Yazılı Talep A — Aşağıdaki üç ifadenin belge alıntısıyla örtüşüp örtüşmediğini belirtin; her biri için evet veya hayır yazın ve karara dayanak olan ifadeyi alıntıdan birebir aktarın. (i) 1914 Kuşağı sanatçıları İzlenimciliği felsefi içeriğiyle ele almıştır. (ii) 1914 Kuşağı sanatçılarına Türk izlenimcileri de denir. (iii) Art Déco, Avrupa'da iki Dünya Savaşı arasındaki dönemin egemen estetik eğilimidir.
Yazılı Talep B — Belge alıntısında Hilmi Ziya Ülken'e ait sözlerde, 1914 Kuşağı'nın resimde bulduğu şeyler olarak sayılanların tamamını listeleyin.
Yazılı Talep C — Belge alıntısına göre İzlenimcilik hangi dönemde ortaya çıkmıştır?

Belge Alıntısı —
..............................

1914 Kuşağı sanatçıları yurda döndükten sonra Türk resim sanatı için artık yeni bir dönem başlayacaktır. Osmanlı’dan Cumhuriyet’e geçiş sürecine damgasını vuran bu sanatçılarla resim sanatı, yeni bir anlatım biçimine kavuşmuştur. Halkın kültürel değerlerinden hareket ederek halka yeni yaşam görüşünü yansıtmaya çalışmıştır. 1914 Kuşağı sanatçıları halkın seveceği ada manzaralarını, çamlıkları, koyları ve cami avlularını ele almış; Hilmi Ziya Ülken, 1914 Kuşağı’nın eserlerini Fecr-i Ati dönemi edebiyatına benzeterek, “Fecr-i Ati’nin edebiyatta aradıkları şeyi onlar resimde buldular: Ada plajları, Çamlıklar, Kalamış koyunda sabah, Cami avluları” ifadesini kullanır.

İzlenimcilik Fransız Pozitivist filozoflarının ve bilim adamlarının algıyı ve renk kuramını inceledikleri bir dönemde ortaya çıkmıştır. Osmanlı İzlenimciliğinin ise benzer bir düşünsel temeli yoktur. Türk izlenimcileri olarak da adlandırılan 1914 Kuşağı sanatçıları İzlenimciliği ışık-renk çeşitlemeleriyle birleşen duygusal bir anlatım tarzı olarak benimsemiş ve sanatta öznelliği öne çıkarmıştır. 1914 Kuşağı, İzlenimciliği felsefi içeriği ile değil, daha yüzeysel ele almış; kendi kişisel yorumlarıyla resme yeni bir bakış açısı ve anlatım zenginliği katmışlardır.

İstanbul Resim ve Heykel Müzesi, Hüseyin Zekai Paşa, Söğüt'te Ertuğrul Gazi Türbesi, Tuval üzerine yağlıboya - Istanbul Painting and Sculpture Museum, Tomb of Ertuğrul Gazi in Söğüt, Oil on canvas
İstanbul Resim ve Heykel Müzesi, Hüseyin Zekai Paşa, Söğüt’te Ertuğrul Gazi Türbesi, Tuval üzerine yağlıboya – Istanbul Painting and Sculpture Museum, Tomb of Ertuğrul Gazi in Söğüt, Oil on canvas

Erken Cumhuriyet Dönemi’nde Geç Kübizm ve Art Déco Salonu

Avrupa’da iki Dünya Savaşı arasındaki dönemin egemen estetik eğilimi olan Art Déco, Türkiye’de erken Cumhuriyet döneminin yeni bir toplum ile modern ve monden bir yaşantıyı inşa etme arzusuyla uyum içindedir.

..............................

Sağlanan Veriler —
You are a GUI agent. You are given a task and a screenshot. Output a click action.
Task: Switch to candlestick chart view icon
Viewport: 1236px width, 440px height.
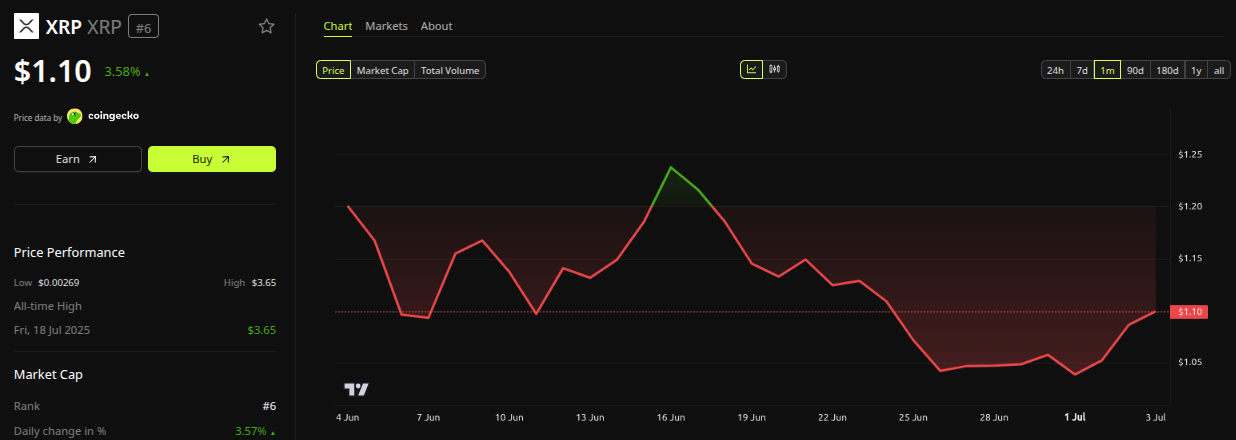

..............................

Eksiksiz Yanıt A —
(i) Hayır: "1914 Kuşağı, İzlenimciliği felsefi içeriği ile değil, daha yüzeysel ele almış"
(ii) Evet: "Türk izlenimcileri olarak da adlandırılan 1914 Kuşağı sanatçıları"
(iii) Evet: "Avrupa’da iki Dünya Savaşı arasındaki dönemin egemen estetik eğilimi olan Art Déco"

Eksiksiz Yanıt B —
- Ada plajları
- Çamlıklar
- Kalamış koyunda sabah
- Cami avluları

Eksiksiz Yanıt C — Fransız Pozitivist filozoflarının ve bilim adamlarının algıyı ve renk kuramını inceledikleri bir dönemde.